Novelty promotes recognition memory persistence by D1 dopamine receptor and protein kinase A signalling in rat hippocampus.

Abstract

Strategies for improving memory are increasingly studied, and exposure to a novel experience can be an efficient neuromodulator. Novelty effects on memory depend on D1-family dopamine receptors (D1Rs) activation. Here, we evaluated the novelty effect on memory persistence of Wistar rats and investigated the contribution of D1Rs and their signalling pathways by protein kinase A (PKA) and C (PKC). Animals with infusion cannulae inserted into the CA1 hippocampus area were trained on the novel object recognition (NOR) task, which involved exploring two different objects.
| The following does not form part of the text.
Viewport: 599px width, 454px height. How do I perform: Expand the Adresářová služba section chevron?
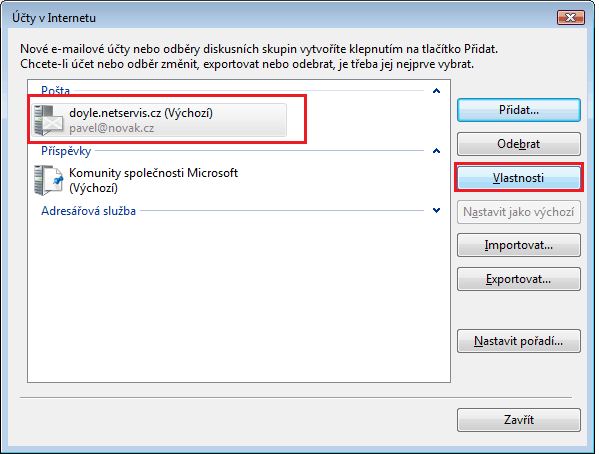[436, 211]
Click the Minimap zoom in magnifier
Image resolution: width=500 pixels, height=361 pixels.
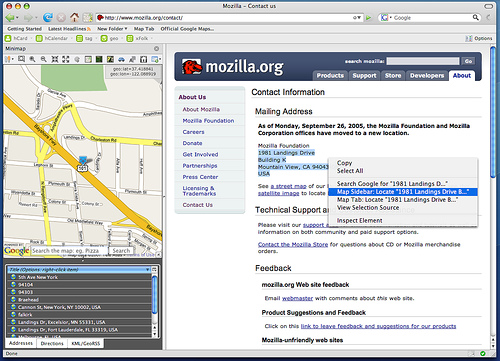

After training, some rats received intrahippocampal infusions of vehicle or D1Rs agonist; others explored a novel environment for 5min and were infused with a variety of drugs targeting D1Rs and their signalling pathways. We demonstrated that pharmacological stimulation of D1Rs or novelty exposure promoted NOR memory persistence for 14 days and that the novelty effect depended on D1Rs activation. To determine if the D1 and D5 receptor subtypes were necessary for the impact of novelty exposure on memory, we blocked or stimulated PKA or PKC-protein kinases activated mainly by D1 and D5, respectively. Only PKA inhibition impaired the effect of novelty on memory persistence. After novelty and D1Rs blocking, PKA but not PKC stimulation maintained the memory persistence effect. Thus, we concluded that novelty promoted memory persistence by a mechanism-dependent on activating hippocampal D1Rs and PKA pathway.